Exercise brief | As an exercise, copy out the entries exactly as written.

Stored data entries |

§

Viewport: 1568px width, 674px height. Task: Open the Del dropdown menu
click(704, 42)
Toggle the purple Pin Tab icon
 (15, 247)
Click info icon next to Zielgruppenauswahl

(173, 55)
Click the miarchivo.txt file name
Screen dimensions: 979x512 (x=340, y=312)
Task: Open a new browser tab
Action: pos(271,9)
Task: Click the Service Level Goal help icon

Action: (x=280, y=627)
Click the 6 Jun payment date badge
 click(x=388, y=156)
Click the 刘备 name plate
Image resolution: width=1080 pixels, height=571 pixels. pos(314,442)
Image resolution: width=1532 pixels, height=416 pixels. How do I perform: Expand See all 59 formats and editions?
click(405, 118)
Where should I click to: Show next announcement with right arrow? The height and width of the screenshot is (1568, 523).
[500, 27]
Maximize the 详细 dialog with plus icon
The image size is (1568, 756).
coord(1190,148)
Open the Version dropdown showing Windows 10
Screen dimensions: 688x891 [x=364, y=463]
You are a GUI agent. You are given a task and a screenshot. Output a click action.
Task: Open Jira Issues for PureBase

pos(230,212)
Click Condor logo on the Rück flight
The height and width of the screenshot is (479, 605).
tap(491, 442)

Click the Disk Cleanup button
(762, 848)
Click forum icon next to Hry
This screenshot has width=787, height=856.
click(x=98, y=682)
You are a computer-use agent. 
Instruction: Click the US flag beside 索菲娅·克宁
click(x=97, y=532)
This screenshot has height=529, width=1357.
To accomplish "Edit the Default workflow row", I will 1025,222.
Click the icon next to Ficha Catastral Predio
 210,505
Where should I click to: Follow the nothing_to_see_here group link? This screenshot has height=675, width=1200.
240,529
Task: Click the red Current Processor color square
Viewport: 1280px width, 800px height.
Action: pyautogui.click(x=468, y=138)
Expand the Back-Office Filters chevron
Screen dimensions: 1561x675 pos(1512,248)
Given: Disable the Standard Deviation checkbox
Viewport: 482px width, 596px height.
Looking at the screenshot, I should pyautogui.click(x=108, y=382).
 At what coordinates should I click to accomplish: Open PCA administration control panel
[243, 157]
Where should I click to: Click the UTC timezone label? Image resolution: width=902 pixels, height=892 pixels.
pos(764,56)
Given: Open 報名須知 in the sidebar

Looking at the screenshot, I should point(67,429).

§

Reply |
Viewport: 1568px width, 674px height. Task: Open the Del dropdown menu
click(704, 42)
Toggle the purple Pin Tab icon
 (15, 247)
Click info icon next to Zielgruppenauswahl

(173, 55)
Click the miarchivo.txt file name
Screen dimensions: 979x512 (x=340, y=312)
Task: Open a new browser tab
Action: pos(271,9)
Task: Click the Service Level Goal help icon

Action: (x=280, y=627)
Click the 6 Jun payment date badge
 click(x=388, y=156)
Click the 刘备 name plate
Image resolution: width=1080 pixels, height=571 pixels. pos(314,442)
Image resolution: width=1532 pixels, height=416 pixels. How do I perform: Expand See all 59 formats and editions?
click(405, 118)
Where should I click to: Show next announcement with right arrow? The height and width of the screenshot is (1568, 523).
[500, 27]
Maximize the 详细 dialog with plus icon
The image size is (1568, 756).
coord(1190,148)
Open the Version dropdown showing Windows 10
Screen dimensions: 688x891 [x=364, y=463]
You are a GUI agent. You are given a task and a screenshot. Output a click action.
Task: Open Jira Issues for PureBase

pos(230,212)
Click Condor logo on the Rück flight
The height and width of the screenshot is (479, 605).
tap(491, 442)

Click the Disk Cleanup button
(762, 848)
Click forum icon next to Hry
This screenshot has width=787, height=856.
click(x=98, y=682)
You are a computer-use agent. 
Instruction: Click the US flag beside 索菲娅·克宁
click(x=97, y=532)
This screenshot has height=529, width=1357.
To accomplish "Edit the Default workflow row", I will 1025,222.
Click the icon next to Ficha Catastral Predio
 210,505
Where should I click to: Follow the nothing_to_see_here group link? This screenshot has height=675, width=1200.
240,529
Task: Click the red Current Processor color square
Viewport: 1280px width, 800px height.
Action: pyautogui.click(x=468, y=138)
Expand the Back-Office Filters chevron
Screen dimensions: 1561x675 pos(1512,248)
Given: Disable the Standard Deviation checkbox
Viewport: 482px width, 596px height.
Looking at the screenshot, I should pyautogui.click(x=108, y=382).
 At what coordinates should I click to accomplish: Open PCA administration control panel
[243, 157]
Where should I click to: Click the UTC timezone label? Image resolution: width=902 pixels, height=892 pixels.
pos(764,56)
Given: Open 報名須知 in the sidebar

Looking at the screenshot, I should point(67,429).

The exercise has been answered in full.